* [Exercise instructions]
Edit the following data by replacing "Click the" with "Select the" wherever it occurs, leaving all other text unchanged. Reproduce every line except the pictures, which should be omitted.

* [Extracted information]
__________________________________________________
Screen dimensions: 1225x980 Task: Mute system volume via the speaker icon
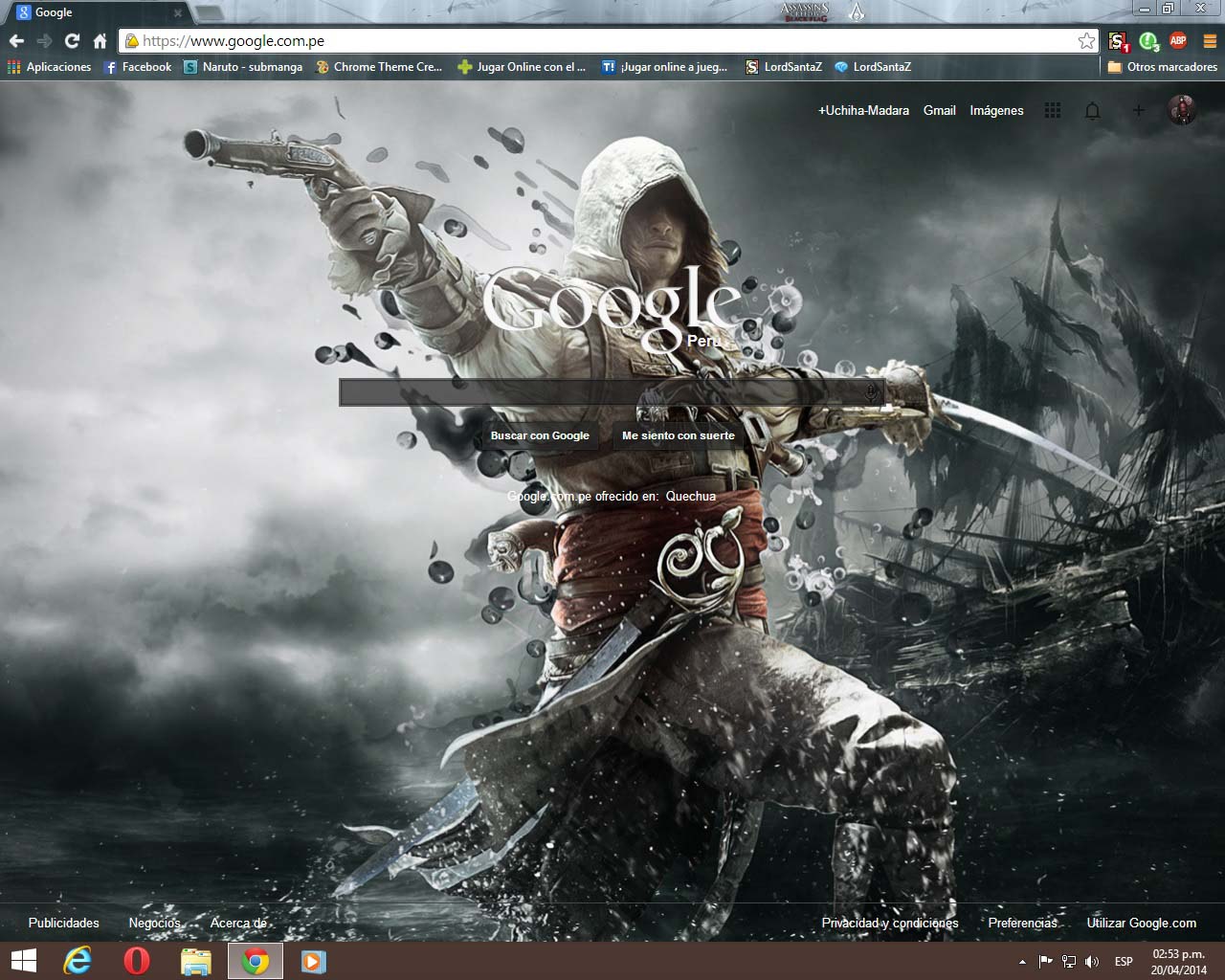tap(1091, 962)
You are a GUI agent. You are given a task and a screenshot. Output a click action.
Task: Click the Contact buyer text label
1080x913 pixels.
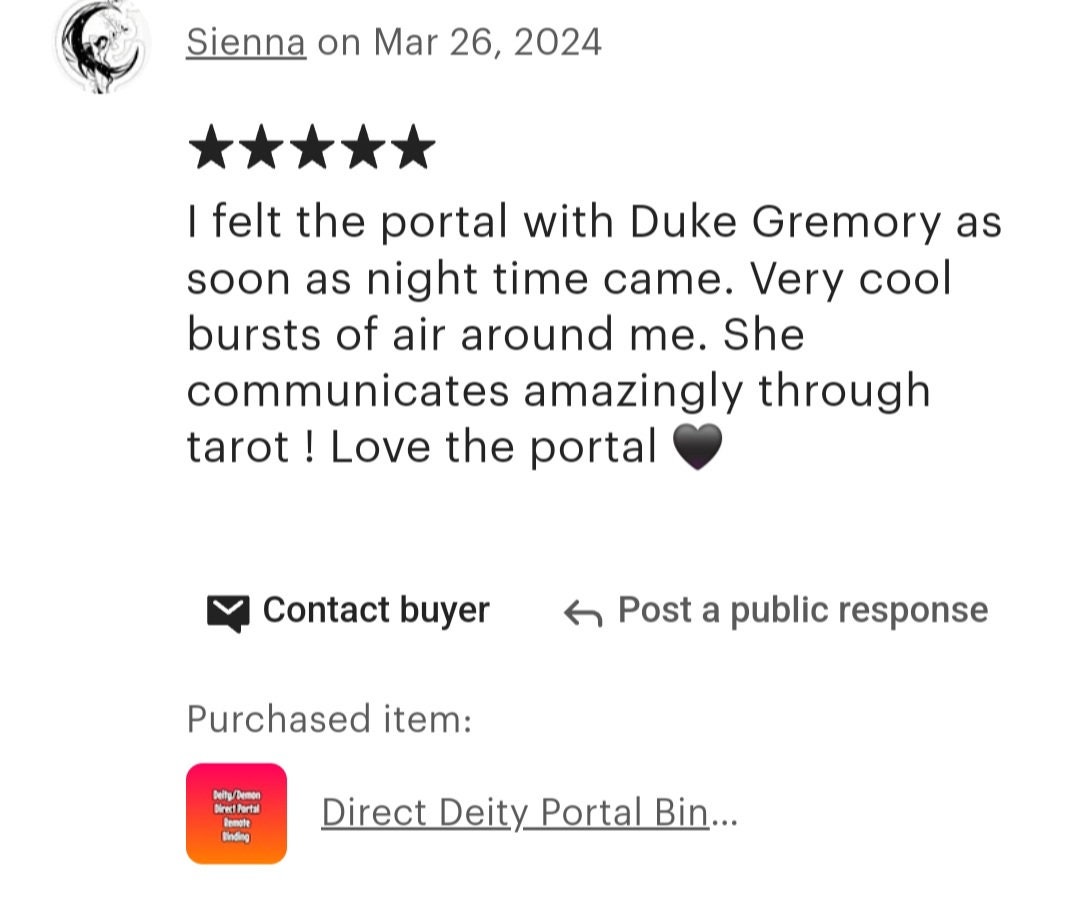pos(376,610)
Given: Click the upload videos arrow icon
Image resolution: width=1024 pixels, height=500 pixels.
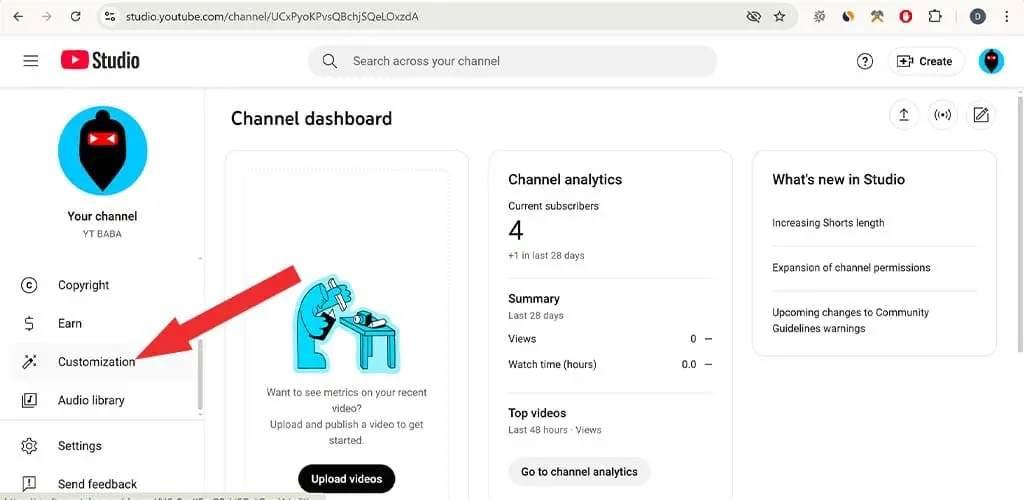Looking at the screenshot, I should click(904, 116).
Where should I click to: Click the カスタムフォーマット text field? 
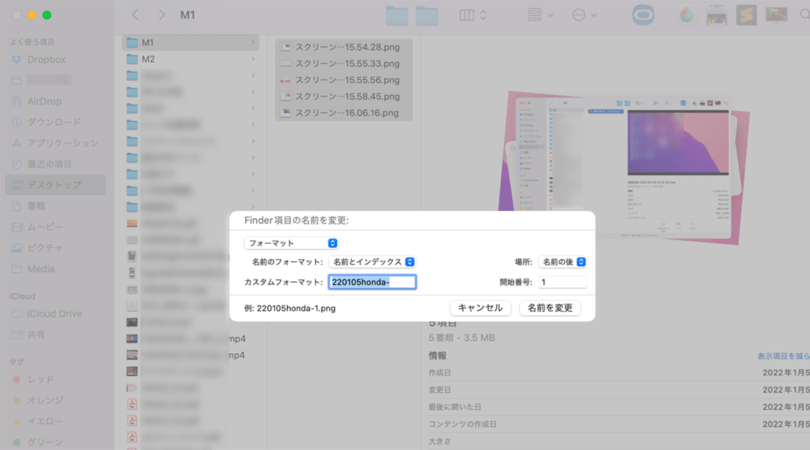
__________________________________________________
* [Exercise answer]
Screen dimensions: 1225x980 Task: Mute system volume via the speaker icon
tap(1091, 962)
You are a GUI agent. You are given a task and a screenshot. Output a click action.
Task: Select the Contact buyer text label
1080x913 pixels.
pos(376,610)
Given: Select the upload videos arrow icon
Image resolution: width=1024 pixels, height=500 pixels.
Looking at the screenshot, I should click(904, 116).
Where should I click to: Select the カスタムフォーマット text field? 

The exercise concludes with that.